**ABOUT THIS TASK:** Here is the task for the records below: repeat exactly the lines from the one with "Open settings via wrench and screwdriver icon" to the one with "Given: Click 查看 link for task 93", both included, and nothing else.

**Stored dataset items:**

......

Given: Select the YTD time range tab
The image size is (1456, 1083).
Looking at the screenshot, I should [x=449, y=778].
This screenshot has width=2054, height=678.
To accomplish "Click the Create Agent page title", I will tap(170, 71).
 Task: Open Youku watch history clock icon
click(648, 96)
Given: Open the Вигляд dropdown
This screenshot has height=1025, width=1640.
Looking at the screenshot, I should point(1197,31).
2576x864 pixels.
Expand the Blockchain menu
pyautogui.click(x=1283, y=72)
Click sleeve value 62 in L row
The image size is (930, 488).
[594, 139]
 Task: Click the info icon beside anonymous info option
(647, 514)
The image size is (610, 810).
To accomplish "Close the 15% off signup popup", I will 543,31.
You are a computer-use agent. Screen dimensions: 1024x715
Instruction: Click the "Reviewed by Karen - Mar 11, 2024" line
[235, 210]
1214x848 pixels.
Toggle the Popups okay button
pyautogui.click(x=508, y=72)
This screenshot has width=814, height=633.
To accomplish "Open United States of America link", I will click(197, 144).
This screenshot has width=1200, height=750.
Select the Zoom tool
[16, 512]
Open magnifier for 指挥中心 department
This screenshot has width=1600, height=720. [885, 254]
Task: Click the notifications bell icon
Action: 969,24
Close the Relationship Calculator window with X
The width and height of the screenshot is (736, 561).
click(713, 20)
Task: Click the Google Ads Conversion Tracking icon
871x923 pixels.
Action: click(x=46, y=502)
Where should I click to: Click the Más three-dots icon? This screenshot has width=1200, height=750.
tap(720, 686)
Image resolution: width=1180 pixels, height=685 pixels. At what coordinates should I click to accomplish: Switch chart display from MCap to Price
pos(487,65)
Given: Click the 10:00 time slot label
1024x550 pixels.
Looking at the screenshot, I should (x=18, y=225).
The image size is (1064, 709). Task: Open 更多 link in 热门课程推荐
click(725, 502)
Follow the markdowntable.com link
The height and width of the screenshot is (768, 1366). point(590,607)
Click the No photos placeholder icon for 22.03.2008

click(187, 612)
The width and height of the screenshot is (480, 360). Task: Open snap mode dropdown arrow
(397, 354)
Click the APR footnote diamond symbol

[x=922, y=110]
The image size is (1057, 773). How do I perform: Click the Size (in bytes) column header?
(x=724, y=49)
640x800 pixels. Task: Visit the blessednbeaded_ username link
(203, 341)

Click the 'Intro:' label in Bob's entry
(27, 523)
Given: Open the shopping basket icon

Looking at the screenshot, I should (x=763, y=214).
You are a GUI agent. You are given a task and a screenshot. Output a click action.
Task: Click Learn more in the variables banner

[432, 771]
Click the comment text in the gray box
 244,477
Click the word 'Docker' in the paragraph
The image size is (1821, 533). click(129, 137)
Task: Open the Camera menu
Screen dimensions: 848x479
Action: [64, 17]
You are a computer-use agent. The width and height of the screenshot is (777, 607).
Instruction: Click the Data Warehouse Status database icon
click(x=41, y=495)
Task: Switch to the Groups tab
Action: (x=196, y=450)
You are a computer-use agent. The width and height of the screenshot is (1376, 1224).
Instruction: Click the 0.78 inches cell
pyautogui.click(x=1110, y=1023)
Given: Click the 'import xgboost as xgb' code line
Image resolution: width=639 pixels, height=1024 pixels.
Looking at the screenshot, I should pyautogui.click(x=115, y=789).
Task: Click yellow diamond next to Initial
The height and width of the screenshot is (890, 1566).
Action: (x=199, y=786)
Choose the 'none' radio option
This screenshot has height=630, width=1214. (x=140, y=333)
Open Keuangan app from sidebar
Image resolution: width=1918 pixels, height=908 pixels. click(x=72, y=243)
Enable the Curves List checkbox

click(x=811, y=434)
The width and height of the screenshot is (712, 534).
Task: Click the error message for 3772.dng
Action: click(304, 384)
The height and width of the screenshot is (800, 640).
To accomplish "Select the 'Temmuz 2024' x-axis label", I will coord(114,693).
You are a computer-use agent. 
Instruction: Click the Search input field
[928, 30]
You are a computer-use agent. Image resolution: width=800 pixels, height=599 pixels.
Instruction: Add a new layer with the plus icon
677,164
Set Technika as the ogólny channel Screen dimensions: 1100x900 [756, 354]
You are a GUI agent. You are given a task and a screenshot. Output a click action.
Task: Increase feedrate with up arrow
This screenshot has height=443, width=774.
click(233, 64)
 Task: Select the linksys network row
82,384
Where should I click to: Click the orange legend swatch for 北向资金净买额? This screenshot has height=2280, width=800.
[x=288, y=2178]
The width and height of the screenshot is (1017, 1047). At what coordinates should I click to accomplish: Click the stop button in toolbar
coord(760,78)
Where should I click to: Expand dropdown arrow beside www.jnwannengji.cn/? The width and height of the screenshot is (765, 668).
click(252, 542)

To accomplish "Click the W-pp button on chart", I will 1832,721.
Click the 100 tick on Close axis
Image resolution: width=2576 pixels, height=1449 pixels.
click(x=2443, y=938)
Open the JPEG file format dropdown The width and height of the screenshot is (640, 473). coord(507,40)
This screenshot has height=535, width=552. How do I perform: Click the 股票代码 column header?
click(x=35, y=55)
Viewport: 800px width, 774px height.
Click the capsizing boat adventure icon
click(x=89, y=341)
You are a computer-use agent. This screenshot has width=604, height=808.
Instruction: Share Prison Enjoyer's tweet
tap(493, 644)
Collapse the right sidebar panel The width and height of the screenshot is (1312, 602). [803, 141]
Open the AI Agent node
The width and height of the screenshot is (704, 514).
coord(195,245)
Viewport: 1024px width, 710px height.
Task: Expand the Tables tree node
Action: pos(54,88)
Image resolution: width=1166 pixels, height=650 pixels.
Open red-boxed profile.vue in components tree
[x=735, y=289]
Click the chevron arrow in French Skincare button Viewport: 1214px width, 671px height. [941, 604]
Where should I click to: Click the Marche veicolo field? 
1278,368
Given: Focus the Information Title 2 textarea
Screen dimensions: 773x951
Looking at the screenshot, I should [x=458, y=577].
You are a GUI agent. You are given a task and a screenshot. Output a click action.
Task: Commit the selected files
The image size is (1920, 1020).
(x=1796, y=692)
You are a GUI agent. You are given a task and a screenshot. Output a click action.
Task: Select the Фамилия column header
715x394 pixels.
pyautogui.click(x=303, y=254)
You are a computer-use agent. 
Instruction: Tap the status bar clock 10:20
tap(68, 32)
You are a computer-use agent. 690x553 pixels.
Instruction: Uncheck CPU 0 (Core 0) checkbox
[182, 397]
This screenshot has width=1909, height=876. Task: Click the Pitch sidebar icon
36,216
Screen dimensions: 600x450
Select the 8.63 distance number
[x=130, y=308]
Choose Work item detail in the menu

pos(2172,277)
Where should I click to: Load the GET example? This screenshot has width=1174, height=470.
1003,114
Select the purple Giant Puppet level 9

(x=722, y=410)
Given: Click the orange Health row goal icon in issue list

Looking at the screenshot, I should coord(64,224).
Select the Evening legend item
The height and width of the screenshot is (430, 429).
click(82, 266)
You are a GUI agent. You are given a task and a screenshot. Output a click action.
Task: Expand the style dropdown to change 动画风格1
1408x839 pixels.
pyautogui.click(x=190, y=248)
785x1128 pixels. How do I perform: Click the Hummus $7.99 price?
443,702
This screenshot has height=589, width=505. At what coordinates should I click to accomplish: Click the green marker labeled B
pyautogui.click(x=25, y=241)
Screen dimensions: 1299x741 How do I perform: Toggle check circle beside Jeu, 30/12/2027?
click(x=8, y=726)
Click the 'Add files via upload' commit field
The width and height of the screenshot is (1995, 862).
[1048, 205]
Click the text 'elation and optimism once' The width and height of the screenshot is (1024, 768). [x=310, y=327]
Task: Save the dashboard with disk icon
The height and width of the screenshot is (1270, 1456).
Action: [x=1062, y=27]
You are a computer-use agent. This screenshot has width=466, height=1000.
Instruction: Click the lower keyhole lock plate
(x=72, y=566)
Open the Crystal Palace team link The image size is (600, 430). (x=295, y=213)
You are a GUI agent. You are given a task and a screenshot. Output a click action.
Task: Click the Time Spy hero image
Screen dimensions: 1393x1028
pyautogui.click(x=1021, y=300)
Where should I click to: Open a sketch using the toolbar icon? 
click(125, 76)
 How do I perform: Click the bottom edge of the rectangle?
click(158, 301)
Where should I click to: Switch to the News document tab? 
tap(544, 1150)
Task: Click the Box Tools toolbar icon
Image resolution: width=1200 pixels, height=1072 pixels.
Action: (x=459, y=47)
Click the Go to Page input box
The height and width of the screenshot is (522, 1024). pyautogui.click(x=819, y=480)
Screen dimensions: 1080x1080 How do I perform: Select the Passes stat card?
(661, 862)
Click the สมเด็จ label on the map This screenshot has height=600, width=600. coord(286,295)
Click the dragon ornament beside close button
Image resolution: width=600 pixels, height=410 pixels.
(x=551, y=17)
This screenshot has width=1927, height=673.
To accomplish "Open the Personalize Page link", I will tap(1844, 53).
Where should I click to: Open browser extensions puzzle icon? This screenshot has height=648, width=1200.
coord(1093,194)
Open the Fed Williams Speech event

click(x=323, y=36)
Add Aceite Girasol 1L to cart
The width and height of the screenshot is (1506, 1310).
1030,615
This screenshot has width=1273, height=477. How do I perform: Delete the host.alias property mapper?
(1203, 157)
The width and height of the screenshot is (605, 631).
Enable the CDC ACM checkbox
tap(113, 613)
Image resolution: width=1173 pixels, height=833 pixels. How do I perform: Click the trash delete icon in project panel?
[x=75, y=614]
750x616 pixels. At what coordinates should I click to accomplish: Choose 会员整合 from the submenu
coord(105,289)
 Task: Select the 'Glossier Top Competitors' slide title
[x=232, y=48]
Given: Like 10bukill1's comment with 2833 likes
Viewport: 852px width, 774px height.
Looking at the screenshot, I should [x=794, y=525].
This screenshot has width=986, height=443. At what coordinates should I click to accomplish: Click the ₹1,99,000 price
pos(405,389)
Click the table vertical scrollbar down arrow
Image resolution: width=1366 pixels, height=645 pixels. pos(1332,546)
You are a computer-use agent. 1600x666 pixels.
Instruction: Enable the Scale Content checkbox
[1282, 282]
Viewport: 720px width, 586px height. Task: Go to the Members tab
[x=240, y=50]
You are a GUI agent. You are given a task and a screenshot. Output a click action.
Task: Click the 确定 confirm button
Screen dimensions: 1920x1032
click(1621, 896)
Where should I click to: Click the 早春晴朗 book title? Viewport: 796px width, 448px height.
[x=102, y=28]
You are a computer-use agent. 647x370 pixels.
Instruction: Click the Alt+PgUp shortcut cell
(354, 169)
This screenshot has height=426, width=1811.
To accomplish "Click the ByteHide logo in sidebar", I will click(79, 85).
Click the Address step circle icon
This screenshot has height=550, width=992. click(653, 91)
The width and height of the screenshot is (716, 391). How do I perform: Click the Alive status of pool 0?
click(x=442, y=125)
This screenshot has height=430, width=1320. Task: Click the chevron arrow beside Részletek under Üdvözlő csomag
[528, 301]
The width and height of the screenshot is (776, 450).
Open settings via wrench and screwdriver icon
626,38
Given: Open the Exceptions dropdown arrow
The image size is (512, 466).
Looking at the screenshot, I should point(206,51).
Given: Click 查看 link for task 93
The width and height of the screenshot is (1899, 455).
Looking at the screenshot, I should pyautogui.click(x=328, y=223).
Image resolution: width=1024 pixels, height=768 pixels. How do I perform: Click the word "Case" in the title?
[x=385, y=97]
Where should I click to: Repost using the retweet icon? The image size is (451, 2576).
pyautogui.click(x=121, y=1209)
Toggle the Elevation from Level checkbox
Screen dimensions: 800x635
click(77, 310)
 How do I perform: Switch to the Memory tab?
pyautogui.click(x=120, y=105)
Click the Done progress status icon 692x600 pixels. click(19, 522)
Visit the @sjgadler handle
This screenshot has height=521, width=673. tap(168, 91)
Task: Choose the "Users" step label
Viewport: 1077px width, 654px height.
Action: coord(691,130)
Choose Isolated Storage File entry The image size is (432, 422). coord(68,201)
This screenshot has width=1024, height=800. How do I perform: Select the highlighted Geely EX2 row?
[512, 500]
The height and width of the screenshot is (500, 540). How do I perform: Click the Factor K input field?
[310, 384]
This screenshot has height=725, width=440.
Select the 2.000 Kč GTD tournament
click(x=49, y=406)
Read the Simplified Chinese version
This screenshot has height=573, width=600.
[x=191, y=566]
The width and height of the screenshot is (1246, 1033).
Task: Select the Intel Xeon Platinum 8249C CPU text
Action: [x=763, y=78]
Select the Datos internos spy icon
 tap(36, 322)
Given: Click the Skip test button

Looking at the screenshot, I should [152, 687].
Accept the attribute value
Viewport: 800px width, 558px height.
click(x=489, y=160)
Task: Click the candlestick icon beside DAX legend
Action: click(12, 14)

......

**WORKED SOLUTION:**
Open settings via wrench and screwdriver icon
626,38
Given: Open the Exceptions dropdown arrow
The image size is (512, 466).
Looking at the screenshot, I should point(206,51).
Given: Click 查看 link for task 93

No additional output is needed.